Ehmke feels free to embrace some parts of Cage’s life and career and to shy away from others, an a la carte approach that can apply to just about any contemporary artist or musician.

To the legions who approach challenging contemporary art and music on a “love it or hate it” basis, such an outlook can be one of many first steps toward the mind-altering experience to which all great art aspires.

This is why museums like the Burchfield Penney exist and what they accomplish when they are at their best: To propel new audiences, by whatever means, past the surface difficulties of the work itself and into the simple, profound and transformative experience that, if it’s any good, lies at its heart.
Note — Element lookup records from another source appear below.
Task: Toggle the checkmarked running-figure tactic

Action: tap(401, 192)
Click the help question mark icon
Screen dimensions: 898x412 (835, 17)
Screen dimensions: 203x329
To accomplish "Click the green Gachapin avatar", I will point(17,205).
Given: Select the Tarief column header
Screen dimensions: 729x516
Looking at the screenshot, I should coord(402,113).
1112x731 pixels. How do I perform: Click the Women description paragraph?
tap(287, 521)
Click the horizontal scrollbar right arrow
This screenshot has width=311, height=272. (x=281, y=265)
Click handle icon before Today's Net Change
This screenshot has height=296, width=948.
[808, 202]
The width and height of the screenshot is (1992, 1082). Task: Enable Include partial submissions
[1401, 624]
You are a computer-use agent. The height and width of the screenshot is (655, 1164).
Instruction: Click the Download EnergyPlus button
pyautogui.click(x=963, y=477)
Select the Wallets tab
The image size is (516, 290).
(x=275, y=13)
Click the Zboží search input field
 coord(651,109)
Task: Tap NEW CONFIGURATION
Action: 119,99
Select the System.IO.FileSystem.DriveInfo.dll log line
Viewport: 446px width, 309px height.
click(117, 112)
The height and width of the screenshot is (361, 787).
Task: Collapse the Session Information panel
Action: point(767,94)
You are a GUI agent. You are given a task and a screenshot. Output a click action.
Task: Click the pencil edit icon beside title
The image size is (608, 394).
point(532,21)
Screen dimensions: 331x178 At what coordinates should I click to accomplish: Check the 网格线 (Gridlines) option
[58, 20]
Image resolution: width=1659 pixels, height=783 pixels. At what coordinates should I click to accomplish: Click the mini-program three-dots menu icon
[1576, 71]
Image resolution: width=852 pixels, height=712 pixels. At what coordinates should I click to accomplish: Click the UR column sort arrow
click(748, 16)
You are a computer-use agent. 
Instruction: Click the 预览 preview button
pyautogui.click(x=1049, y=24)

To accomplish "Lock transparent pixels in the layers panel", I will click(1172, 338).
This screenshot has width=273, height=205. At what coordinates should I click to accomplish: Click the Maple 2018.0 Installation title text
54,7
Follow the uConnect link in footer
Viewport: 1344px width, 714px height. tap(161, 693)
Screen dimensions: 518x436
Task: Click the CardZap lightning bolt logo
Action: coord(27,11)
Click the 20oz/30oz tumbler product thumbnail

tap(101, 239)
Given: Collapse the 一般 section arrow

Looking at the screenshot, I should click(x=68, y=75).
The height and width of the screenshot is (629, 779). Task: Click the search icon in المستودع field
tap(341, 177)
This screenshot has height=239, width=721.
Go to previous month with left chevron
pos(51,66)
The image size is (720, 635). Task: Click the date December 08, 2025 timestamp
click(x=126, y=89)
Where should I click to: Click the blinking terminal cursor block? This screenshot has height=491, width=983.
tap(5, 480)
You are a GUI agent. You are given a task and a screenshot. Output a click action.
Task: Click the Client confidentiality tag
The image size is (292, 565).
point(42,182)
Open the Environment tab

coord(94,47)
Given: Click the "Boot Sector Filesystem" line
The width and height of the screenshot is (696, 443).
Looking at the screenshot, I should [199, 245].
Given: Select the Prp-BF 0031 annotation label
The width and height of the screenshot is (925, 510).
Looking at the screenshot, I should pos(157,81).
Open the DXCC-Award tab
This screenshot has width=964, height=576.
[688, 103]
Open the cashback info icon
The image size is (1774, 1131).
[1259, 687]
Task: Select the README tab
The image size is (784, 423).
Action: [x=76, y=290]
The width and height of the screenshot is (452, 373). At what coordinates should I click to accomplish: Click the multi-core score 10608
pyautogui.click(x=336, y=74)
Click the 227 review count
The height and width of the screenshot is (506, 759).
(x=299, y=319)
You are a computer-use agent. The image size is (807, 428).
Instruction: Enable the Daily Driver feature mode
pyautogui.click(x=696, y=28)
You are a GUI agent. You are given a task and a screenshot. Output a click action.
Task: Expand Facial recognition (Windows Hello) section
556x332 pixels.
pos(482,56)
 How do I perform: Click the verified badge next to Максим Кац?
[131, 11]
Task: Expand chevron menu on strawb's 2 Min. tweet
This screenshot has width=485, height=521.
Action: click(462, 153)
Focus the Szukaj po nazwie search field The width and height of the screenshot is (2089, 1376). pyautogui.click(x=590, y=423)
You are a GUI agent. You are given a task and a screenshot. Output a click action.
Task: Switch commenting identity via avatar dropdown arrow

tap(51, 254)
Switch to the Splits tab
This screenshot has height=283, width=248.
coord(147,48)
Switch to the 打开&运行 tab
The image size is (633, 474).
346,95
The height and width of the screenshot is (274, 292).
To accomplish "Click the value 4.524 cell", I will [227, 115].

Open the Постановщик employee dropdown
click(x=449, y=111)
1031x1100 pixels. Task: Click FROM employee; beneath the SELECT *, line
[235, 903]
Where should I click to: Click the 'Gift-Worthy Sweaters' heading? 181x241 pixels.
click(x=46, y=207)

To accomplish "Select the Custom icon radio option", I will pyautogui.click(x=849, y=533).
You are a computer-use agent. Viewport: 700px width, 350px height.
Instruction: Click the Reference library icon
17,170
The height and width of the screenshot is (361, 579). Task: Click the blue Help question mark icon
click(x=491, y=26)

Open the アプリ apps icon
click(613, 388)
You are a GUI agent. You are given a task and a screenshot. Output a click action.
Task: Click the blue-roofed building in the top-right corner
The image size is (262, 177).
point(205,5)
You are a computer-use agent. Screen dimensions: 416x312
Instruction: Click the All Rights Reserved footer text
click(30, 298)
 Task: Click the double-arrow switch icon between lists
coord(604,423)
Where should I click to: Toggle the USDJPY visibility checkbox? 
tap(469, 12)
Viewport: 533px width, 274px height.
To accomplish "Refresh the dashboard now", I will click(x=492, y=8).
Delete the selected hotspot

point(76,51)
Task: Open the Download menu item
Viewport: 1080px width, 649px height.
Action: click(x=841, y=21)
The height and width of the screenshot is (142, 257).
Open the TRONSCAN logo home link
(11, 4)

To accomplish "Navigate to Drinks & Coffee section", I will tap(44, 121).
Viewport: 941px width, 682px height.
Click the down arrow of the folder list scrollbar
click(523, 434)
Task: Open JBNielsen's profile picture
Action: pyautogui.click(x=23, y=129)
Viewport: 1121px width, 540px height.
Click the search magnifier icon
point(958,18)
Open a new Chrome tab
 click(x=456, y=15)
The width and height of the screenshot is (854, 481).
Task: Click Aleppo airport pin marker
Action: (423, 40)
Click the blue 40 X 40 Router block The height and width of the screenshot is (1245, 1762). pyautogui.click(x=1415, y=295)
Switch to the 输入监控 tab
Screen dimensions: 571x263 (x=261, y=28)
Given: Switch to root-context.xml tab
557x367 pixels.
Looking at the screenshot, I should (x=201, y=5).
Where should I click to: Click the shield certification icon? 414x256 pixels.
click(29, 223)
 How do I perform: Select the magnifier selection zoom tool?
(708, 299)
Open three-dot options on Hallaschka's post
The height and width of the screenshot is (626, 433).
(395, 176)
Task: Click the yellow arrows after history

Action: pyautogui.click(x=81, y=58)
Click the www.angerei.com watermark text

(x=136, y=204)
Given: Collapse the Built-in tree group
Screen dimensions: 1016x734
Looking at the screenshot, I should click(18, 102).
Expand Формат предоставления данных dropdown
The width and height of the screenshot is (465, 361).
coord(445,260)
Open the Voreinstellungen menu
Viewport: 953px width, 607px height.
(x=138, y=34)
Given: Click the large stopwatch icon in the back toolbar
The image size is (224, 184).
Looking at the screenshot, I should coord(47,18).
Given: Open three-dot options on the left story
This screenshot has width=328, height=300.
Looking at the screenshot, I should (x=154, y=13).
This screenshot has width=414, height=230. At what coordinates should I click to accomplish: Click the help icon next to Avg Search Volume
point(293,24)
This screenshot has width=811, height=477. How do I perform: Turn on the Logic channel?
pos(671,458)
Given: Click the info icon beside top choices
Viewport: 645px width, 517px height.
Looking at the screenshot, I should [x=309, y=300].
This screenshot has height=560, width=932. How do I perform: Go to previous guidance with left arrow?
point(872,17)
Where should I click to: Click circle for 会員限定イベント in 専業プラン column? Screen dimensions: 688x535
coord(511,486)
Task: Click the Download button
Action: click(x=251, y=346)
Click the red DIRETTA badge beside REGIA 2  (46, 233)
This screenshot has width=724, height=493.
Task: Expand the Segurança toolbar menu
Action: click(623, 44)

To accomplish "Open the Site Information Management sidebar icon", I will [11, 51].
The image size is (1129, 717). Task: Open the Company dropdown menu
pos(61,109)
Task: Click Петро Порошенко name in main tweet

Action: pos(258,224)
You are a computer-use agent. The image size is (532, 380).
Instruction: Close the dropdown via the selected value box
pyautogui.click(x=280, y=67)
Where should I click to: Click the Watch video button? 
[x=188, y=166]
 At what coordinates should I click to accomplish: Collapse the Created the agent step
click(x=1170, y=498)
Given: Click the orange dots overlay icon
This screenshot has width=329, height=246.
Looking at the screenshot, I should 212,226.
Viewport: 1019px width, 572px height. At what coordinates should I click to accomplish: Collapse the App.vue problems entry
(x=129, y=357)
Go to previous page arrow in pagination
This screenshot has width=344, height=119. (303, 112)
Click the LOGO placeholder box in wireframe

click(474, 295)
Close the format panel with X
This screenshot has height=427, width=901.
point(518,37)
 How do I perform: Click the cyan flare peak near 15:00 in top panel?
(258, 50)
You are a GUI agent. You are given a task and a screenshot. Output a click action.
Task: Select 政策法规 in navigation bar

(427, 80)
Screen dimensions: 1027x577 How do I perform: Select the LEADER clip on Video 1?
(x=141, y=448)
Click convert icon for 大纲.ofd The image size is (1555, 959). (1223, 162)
For the uninitiated, among whose ranks I count myself, Cage’s musical compositions pose a range of difficulties. They demand a wide-open mind as a bare minimum prerequisite. On top of that, they require the listener to enter an almost meditative state, which is all the more difficult to achieve because of the randomized clamor of the music itself.

But even for newbies, Cage’s concepts can have a profound and immediate effect. He taught people, for instance, that any sound in the world can be music. And that silence, like white space in graphic design or aimless daydreaming in life, is central both to our understanding of music and to music itself. The concepts go far deeper, of course, into subjects like the ego, the role of chance and imperialist politics (see his beloved “Lecture on the Weather,” with two more performances scheduled for Thursday and Saturday).

The lesson of the festival tells us something about the infinite paths that can lead an individual to deep appreciation for an artist like Cage. There are 14 days left for you to find yours.